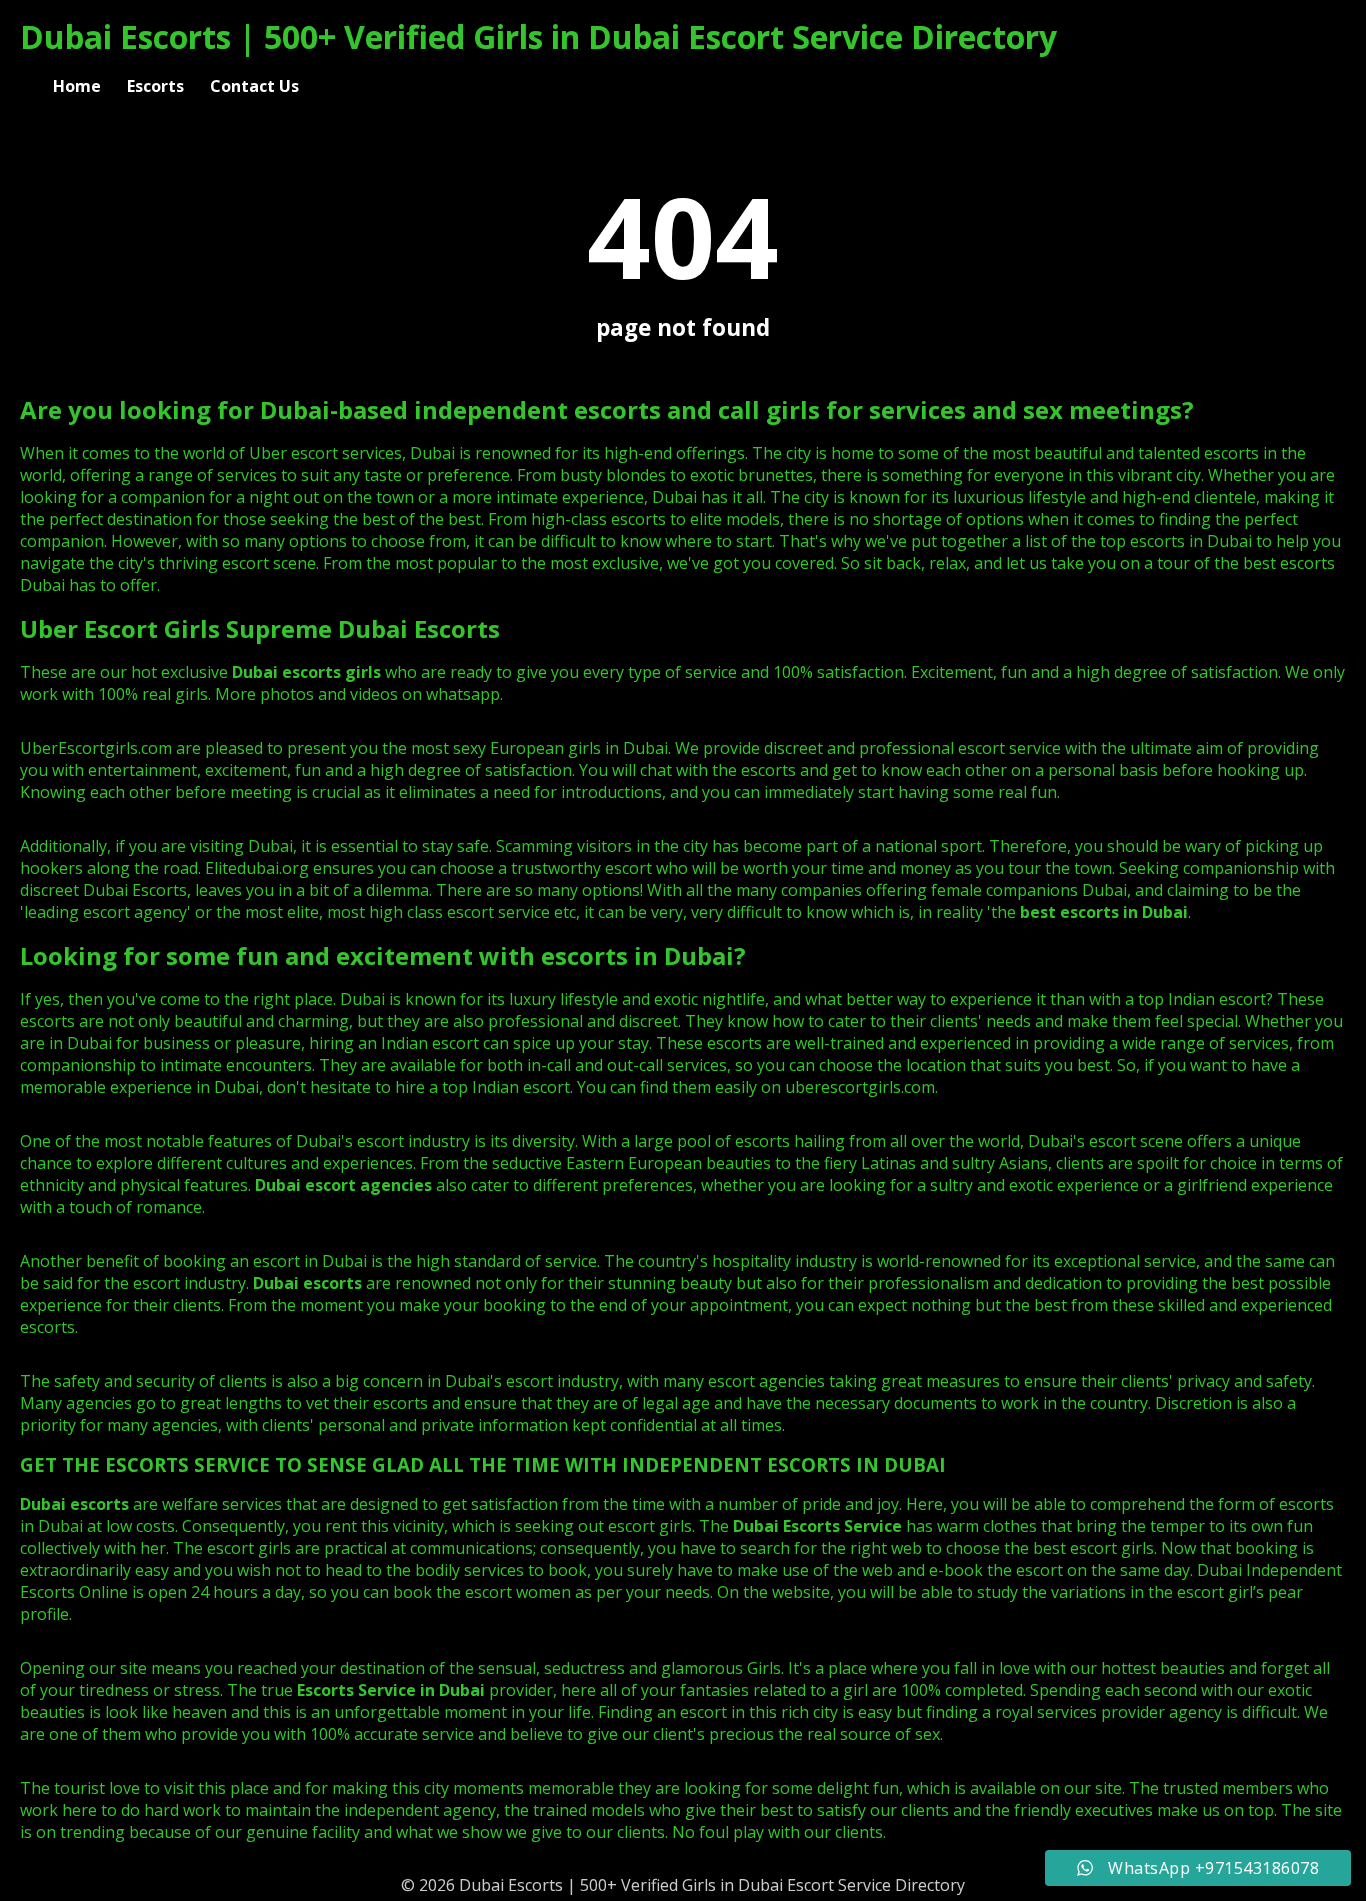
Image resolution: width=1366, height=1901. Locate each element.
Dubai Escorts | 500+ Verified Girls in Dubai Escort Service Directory (538, 36)
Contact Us (254, 86)
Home (77, 86)
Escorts (155, 86)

● **Exercise objective**
The output consists solely of the lines from the line that contains "Dubai Escorts |" through the final line of the data.

● **Written answer**
Dubai Escorts | 500+ Verified Girls in Dubai Escort Service Directory (538, 36)
Contact Us (254, 86)
Home (77, 86)
Escorts (155, 86)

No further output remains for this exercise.